An exact, complete copy of the lines below is the expected answer.

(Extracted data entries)
- - - - -

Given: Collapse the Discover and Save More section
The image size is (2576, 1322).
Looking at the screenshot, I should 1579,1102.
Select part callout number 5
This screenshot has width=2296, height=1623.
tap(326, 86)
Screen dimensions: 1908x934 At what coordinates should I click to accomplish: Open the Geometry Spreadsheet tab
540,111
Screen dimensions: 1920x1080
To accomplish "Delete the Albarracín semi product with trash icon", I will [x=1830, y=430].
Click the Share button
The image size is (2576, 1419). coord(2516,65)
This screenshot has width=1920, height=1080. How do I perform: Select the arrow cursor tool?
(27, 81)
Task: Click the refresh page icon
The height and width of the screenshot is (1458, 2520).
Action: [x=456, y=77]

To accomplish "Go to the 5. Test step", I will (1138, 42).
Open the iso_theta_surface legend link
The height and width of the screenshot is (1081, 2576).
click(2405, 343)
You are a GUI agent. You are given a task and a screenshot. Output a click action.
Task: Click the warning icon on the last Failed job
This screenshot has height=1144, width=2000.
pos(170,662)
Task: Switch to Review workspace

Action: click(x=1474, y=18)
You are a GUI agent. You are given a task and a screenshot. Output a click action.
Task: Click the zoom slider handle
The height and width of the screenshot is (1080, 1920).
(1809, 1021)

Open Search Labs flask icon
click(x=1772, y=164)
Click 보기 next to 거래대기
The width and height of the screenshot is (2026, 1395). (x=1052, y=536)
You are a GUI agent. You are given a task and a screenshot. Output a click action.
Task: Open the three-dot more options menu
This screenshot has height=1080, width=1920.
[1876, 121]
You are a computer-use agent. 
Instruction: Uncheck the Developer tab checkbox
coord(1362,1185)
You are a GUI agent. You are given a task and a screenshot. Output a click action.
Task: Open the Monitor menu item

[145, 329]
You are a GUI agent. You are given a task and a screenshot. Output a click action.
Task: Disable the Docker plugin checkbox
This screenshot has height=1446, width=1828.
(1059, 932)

- - - - -

Answer:
Given: Collapse the Discover and Save More section
The image size is (2576, 1322).
Looking at the screenshot, I should 1579,1102.
Select part callout number 5
This screenshot has width=2296, height=1623.
tap(326, 86)
Screen dimensions: 1908x934 At what coordinates should I click to accomplish: Open the Geometry Spreadsheet tab
540,111
Screen dimensions: 1920x1080
To accomplish "Delete the Albarracín semi product with trash icon", I will [x=1830, y=430].
Click the Share button
The image size is (2576, 1419). coord(2516,65)
This screenshot has width=1920, height=1080. How do I perform: Select the arrow cursor tool?
(27, 81)
Task: Click the refresh page icon
The height and width of the screenshot is (1458, 2520).
Action: [x=456, y=77]

To accomplish "Go to the 5. Test step", I will (1138, 42).
Open the iso_theta_surface legend link
The height and width of the screenshot is (1081, 2576).
click(2405, 343)
You are a GUI agent. You are given a task and a screenshot. Output a click action.
Task: Click the warning icon on the last Failed job
This screenshot has height=1144, width=2000.
pos(170,662)
Task: Switch to Review workspace

Action: click(x=1474, y=18)
You are a GUI agent. You are given a task and a screenshot. Output a click action.
Task: Click the zoom slider handle
The height and width of the screenshot is (1080, 1920).
(1809, 1021)

Open Search Labs flask icon
click(x=1772, y=164)
Click 보기 next to 거래대기
The width and height of the screenshot is (2026, 1395). (x=1052, y=536)
You are a GUI agent. You are given a task and a screenshot. Output a click action.
Task: Open the three-dot more options menu
This screenshot has height=1080, width=1920.
[1876, 121]
You are a computer-use agent. 
Instruction: Uncheck the Developer tab checkbox
coord(1362,1185)
You are a GUI agent. You are given a task and a screenshot. Output a click action.
Task: Open the Monitor menu item

[145, 329]
You are a GUI agent. You are given a task and a screenshot. Output a click action.
Task: Disable the Docker plugin checkbox
This screenshot has height=1446, width=1828.
(1059, 932)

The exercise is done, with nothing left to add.